Top hotels are concerned about their reputations and are withdrawing from the hotel quarantine program, with at least a dozen hotels such as Sydney’s Hilton and InterContinental hotels, and Melbourne’s Marriott, already pulling out. 

Accommodation Association chief Dean Long is appalled that Victorian Premier Daniel Andrews, as well as others, has named specific clusters after the hotels the clusters have generated from.

“There is a huge reputational risk, as we’ve seen by the reporting by Victoria naming and shaming hotels,” Long told The Australian Financial Review. 

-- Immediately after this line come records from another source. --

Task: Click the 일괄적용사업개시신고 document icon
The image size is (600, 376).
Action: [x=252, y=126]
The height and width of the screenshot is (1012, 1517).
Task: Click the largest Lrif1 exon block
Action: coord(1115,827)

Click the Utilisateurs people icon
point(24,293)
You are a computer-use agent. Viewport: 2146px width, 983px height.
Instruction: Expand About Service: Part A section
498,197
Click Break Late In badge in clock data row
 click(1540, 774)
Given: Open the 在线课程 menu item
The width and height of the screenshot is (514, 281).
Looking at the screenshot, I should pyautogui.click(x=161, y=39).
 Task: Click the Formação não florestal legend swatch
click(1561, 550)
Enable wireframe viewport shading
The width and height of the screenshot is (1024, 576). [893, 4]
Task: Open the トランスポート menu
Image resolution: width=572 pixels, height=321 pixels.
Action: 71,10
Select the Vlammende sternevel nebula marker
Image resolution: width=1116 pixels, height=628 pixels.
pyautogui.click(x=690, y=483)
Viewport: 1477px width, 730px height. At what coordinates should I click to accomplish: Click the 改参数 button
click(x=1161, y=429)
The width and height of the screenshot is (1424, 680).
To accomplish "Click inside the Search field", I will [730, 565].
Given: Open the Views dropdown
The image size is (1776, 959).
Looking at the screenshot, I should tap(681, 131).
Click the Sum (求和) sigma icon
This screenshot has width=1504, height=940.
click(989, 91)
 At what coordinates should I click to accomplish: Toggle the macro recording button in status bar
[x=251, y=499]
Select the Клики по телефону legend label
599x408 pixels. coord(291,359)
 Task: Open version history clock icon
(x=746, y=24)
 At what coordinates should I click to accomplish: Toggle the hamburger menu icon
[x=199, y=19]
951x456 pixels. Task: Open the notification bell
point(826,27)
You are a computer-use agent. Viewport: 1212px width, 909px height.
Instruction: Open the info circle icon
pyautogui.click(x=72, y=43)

“The government approach of naming the cluster after a hotel is disrespectful. It’s disrespectful to the brand.” 

Long said hotel quarantine isn’t going anywhere in the foreseeable future. 

Melbourne’s current five-day lockdown was triggered by a returning traveller who used a nebuliser while quarantining at the airport Holiday Inn. It is believed this led to 17 cases linking to this cluster. Transmission has also come out of the Park Royal and Grand Hyatt hotels in Melbourne. While in Brisbane, Adelaide and Perth, lockdowns were triggered by staff such as security guards catching the virus from guests.

“There have been outbreaks but it hasn’t been the hotels’ fault,” Long said.

He also stated that hotel quarantine has not been the economic bonanza for hotels as some may have thought. 

Most of the fees – about $3000 for an individual for a two week quarantine – go to the state governments, not the hotel. 

“Hotel quarantine has been a financial assistance to some but it’s not a licence to print money,” he said. 

Tourism and Transport Forum chief Margy Osmond said it was an issue that clusters were being named after hotels, stating that travellers were now asking whether a hotel was used for quarantine purposes.

“Governments at all levels will need to understand they will have to make a significant contribution to the brand rehabilitation of these hotels,” Ms Osmond said.

Some infectious disease experts have said that due to poor ventilation, many hotels were not suitable for quarantining and have suggested that purpose-built facilities in regional areas would be a safer option.

The federal government is now considering a proposal to do just that.

Prominent Toowoomba family the Wagners has offered to build a camp near Toowoomba airport and trucking magnate Lindsay Fox has backed a regional hub in Avalon in Victoria to house returning travellers.

However, Prime Minister Scott Morrison continues to insist hotel quarantine will continue to accommodate the bulk of thousands of returning Australians.